> [Consegna]
Estrai dal testo sulla privatizzazione dell'acqua in Calabria il passo da "La riduzione dell’orario" a "vertenze di lotta.", estremi inclusi, riportandolo senza alcuna modifica.

La riduzione dell’orario di lavoro a parità di salario; un reddito minimo ai giovani disoccupati; casa e sanità garantite; la ripubblicizzazione dei servizi come l’acqua e l’abolizione del segreto bancario sono solo alcune delle proposte che dovrebbero essere rimesse al centro del confronto politico e delle vertenze di lotta.
Mai come adesso i comunisti calabresi e non solo devono muoversi in quest’ottica. Se non ora, quando?

Coordinamento per l’Unità dei Comunisti – Cosenza

martedì 10 luglio 2007

contro la privatizzazione dell'acqua

L’emergenza idrica in Calabria e, in particolare, nella provincia di Cosenza è attualmente una questione al centro del dibattito politico ma soprattutto civile. Nel marasma delle responsabilità non chiarite e nella perseveranza del problema, chi paga “profumatamente” le dirette conseguenze sono i cittadini-utenti. Non sarà stato certo confortante ascoltare il sindaco Perugini che, durante una trasmissione televisiva di un’emittente locale, si è difeso giustificando il problema idrico di Cosenza come antico di mezzo secolo e perciò non attribuibile alla sua amministrazione. Questa pagina vuole informare, essere uno spunto di riflessione e di chiarimento per evitare ulteriori prese in giro da parte della classe politica calabrese.

E’ ormai noto che la SORICAL è’ una società a capitale misto pubblico/privato, attiva dal 1° novembre 2004, i cui soci pubblici sono la Regione, le Province, l'ANCI regionale, che ha il mandato di gestire il complesso infrastrutturale delle opere idropotabili della Regione e il connesso servizio di fornitura ai Comuni per trent'anni a partire dal 2004.

Il capitale sociale della Sorical è detenuto per il 51% dalla Regione Calabria mentre il restante 49% da Acqua Calabria, la società costituita dal socio privato Enel Hydro, dopo l'uscita di scena dell'Acquedotto pugliese che ha ceduto all'Enel la propria partecipazione. Secondo la relazione di un recente incontro a tema tenutosi all’Unical, si era appreso dall’ingegner Baietti, responsabile della Direzione Tecnica della SORICAL S.p.A, che Il 49% della SORICAL era passata dalla Società ENEL HYDRO ad una Società francese. Si apprende anche che la SORICAL ha fatto un grosso investimento per la ristrutturazione di tutti i 13 impianti di potabilizzazione, in quanto obsoleti e per rendere l’acqua più limpida e, nel 2006 è prevista una gara d’appalto nel territorio di Cosenza per il completamento della diga dell’ Esaro e il raddoppio della condotta Abatemarco fino alla città di Cosenza.

> [Estratto del dataset]
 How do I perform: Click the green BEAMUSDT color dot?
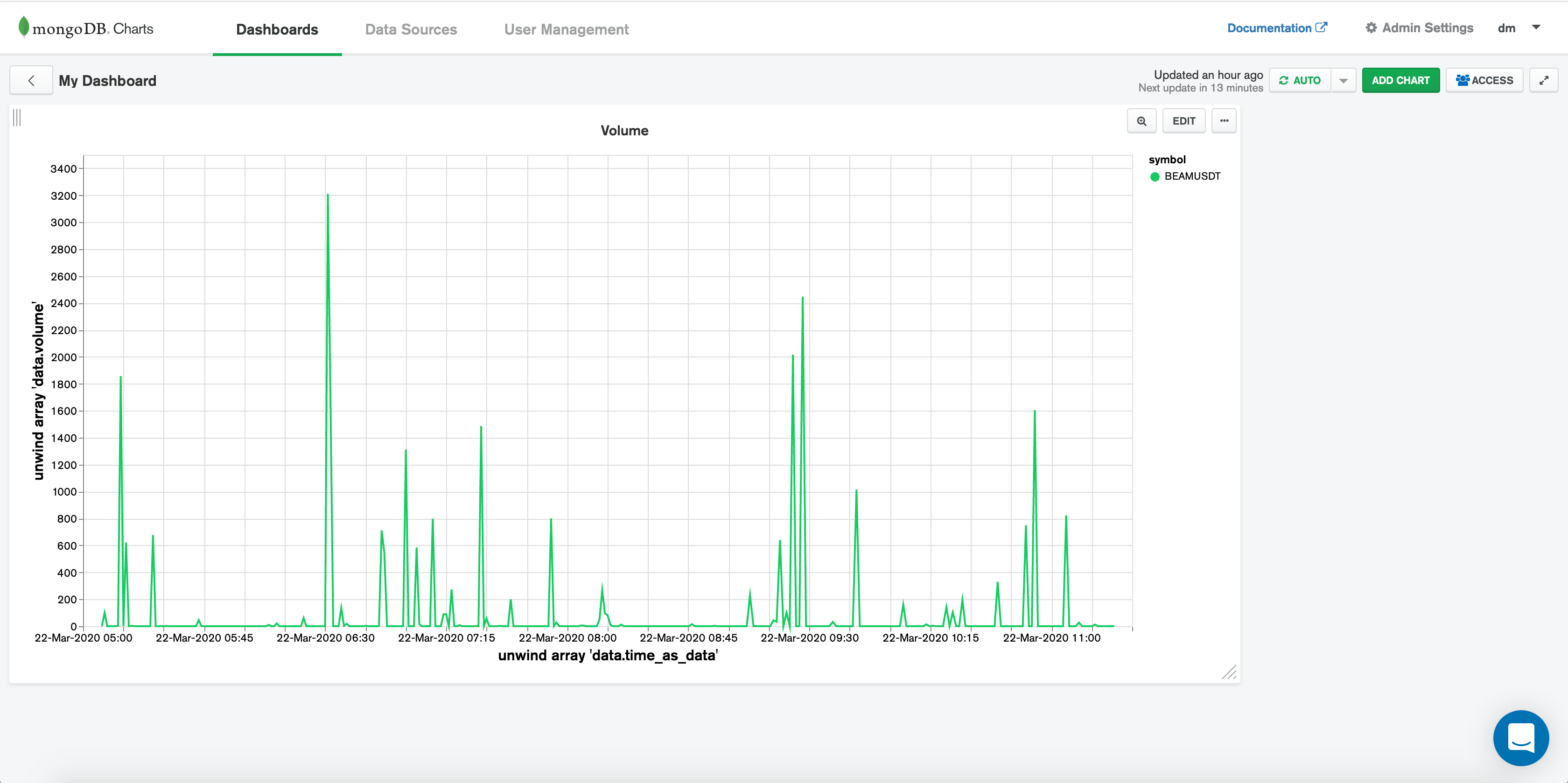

> [Soluzione]
La riduzione dell’orario di lavoro a parità di salario; un reddito minimo ai giovani disoccupati; casa e sanità garantite; la ripubblicizzazione dei servizi come l’acqua e l’abolizione del segreto bancario sono solo alcune delle proposte che dovrebbero essere rimesse al centro del confronto politico e delle vertenze di lotta.